# [Exercise]
The records follow. Filter them to the lines that hold "Israele".

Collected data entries
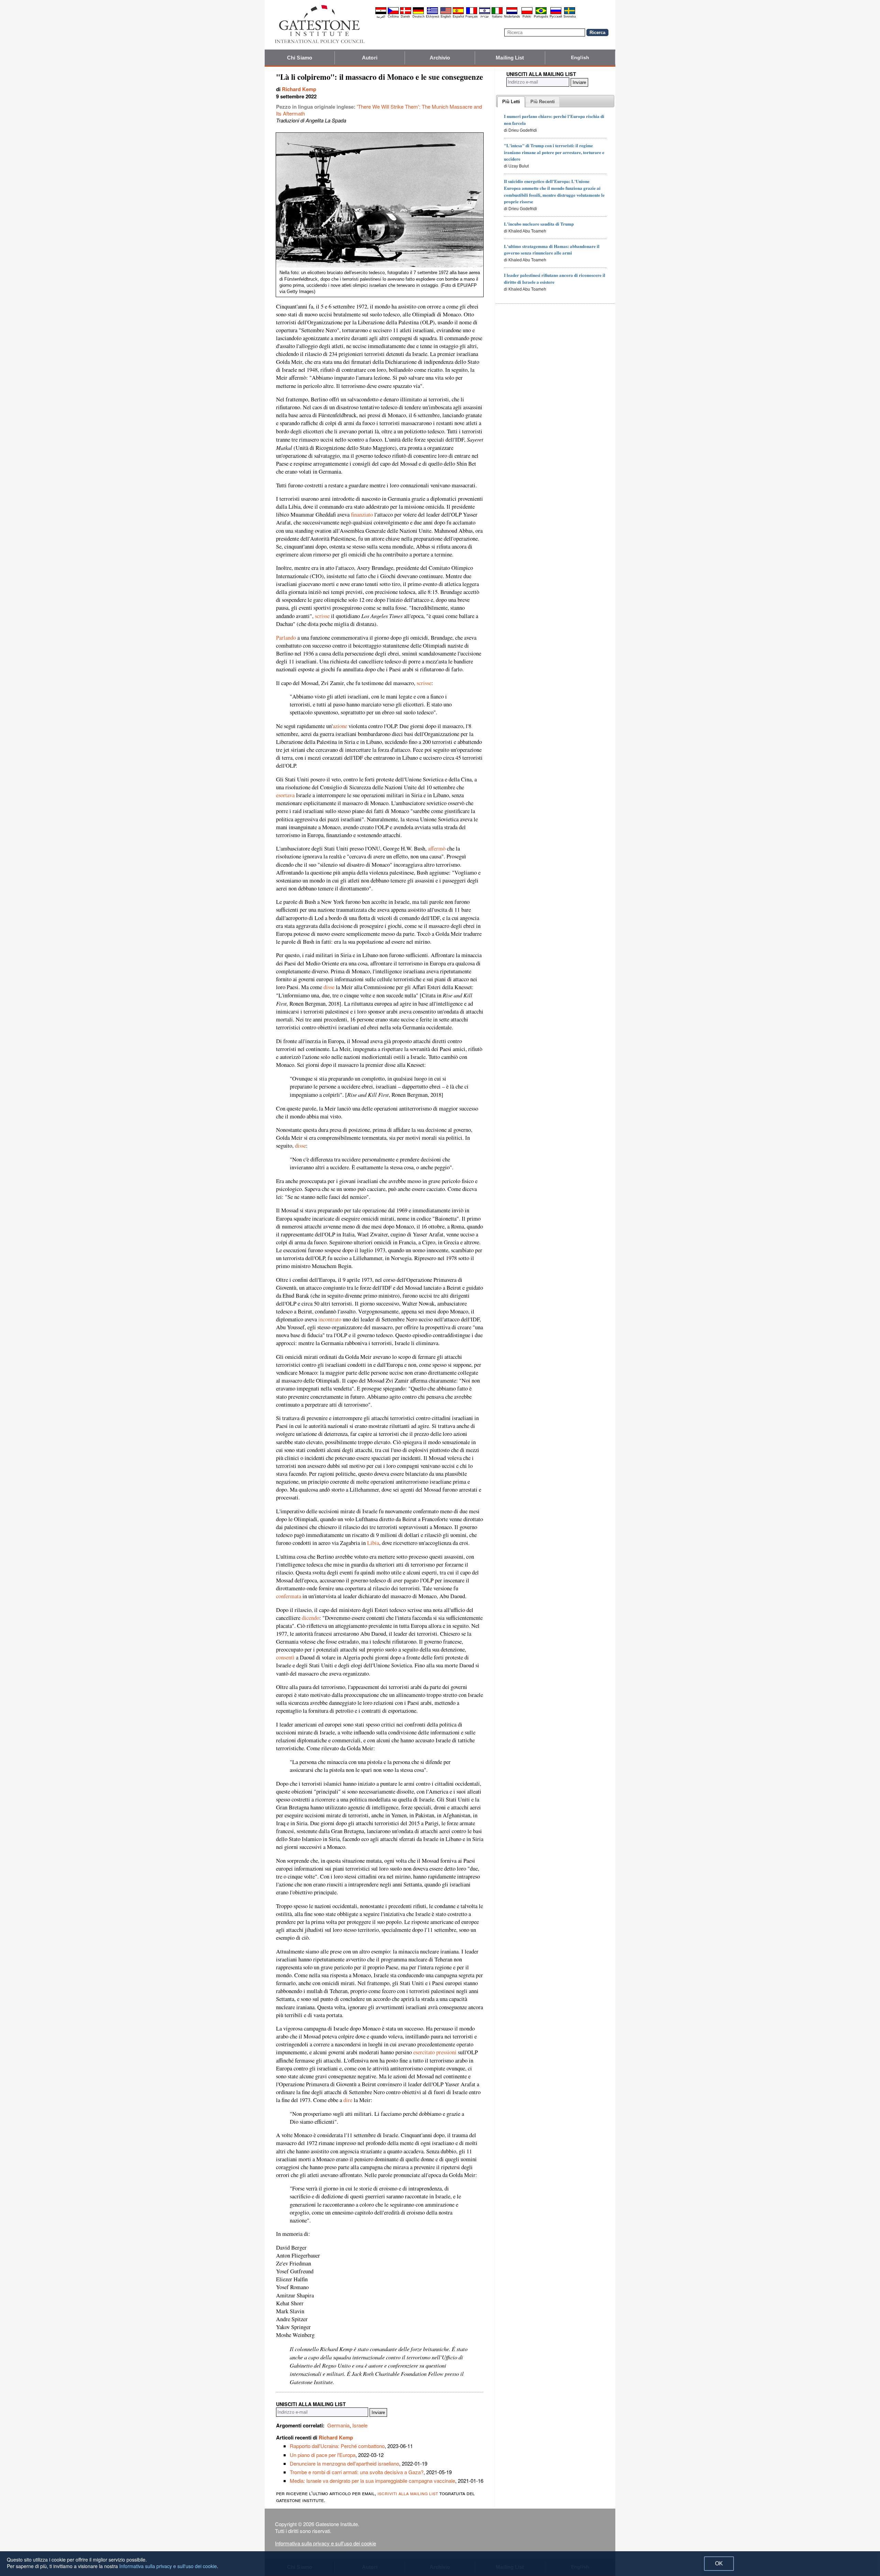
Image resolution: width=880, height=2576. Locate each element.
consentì (285, 1657)
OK (719, 2563)
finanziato (362, 514)
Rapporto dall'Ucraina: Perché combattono (337, 2445)
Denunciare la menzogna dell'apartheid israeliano (344, 2463)
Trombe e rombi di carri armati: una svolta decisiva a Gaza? (357, 2472)
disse (328, 987)
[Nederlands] (511, 13)
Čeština (393, 16)
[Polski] (526, 13)
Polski (526, 16)
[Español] (458, 13)
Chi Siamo (299, 58)
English (446, 16)
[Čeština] (393, 13)
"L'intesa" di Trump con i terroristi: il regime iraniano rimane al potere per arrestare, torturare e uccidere (554, 152)
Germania (338, 2425)
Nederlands (512, 16)
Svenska (569, 16)
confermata (288, 1596)
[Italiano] (497, 13)
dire (347, 2100)
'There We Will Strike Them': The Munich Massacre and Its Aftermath (379, 110)
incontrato (329, 1319)
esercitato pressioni (434, 2052)
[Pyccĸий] (555, 13)
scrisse (322, 616)
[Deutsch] (418, 13)
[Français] (471, 13)
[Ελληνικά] (432, 13)
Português (541, 16)
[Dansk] (405, 13)
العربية (380, 16)
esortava (285, 795)
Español (458, 16)
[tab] (511, 101)
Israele (359, 2425)
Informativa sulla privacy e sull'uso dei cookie (325, 2543)
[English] (445, 13)
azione (340, 726)
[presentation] (511, 102)
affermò (437, 848)
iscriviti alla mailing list (407, 2493)
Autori (369, 58)
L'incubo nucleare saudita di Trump (539, 223)
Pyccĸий (556, 16)
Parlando (286, 637)
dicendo (310, 1618)
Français (471, 16)
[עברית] (484, 13)
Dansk (405, 16)
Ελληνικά (432, 16)
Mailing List (510, 58)
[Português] (541, 13)
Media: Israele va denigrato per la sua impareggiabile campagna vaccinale (372, 2480)
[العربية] (380, 13)
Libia (373, 1543)
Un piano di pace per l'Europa (322, 2454)
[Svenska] (569, 13)
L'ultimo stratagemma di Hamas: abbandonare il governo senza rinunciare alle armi (552, 249)
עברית (484, 16)
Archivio (440, 58)
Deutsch (418, 16)
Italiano (497, 16)
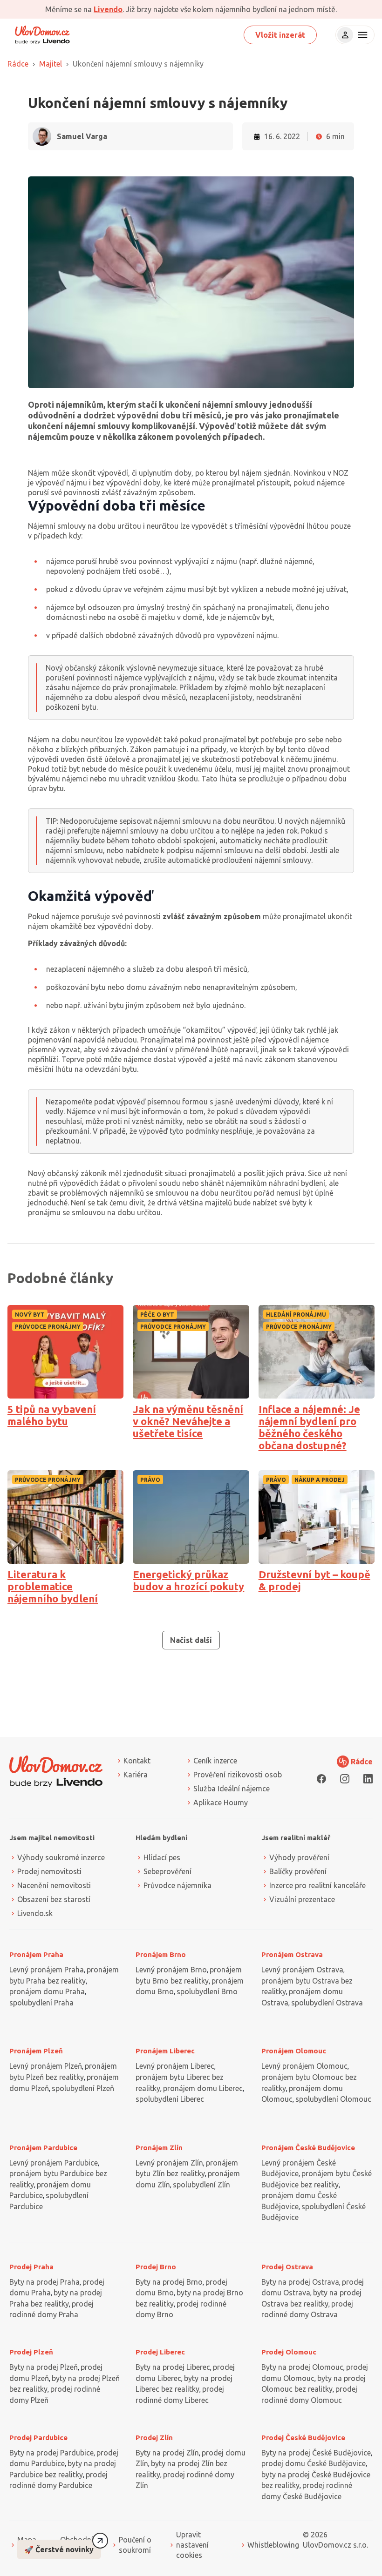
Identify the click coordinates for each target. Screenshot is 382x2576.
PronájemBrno (161, 1954)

# [Result for this task]
Israele (359, 2425)
Media: Israele va denigrato per la sua impareggiabile campagna vaccinale (372, 2480)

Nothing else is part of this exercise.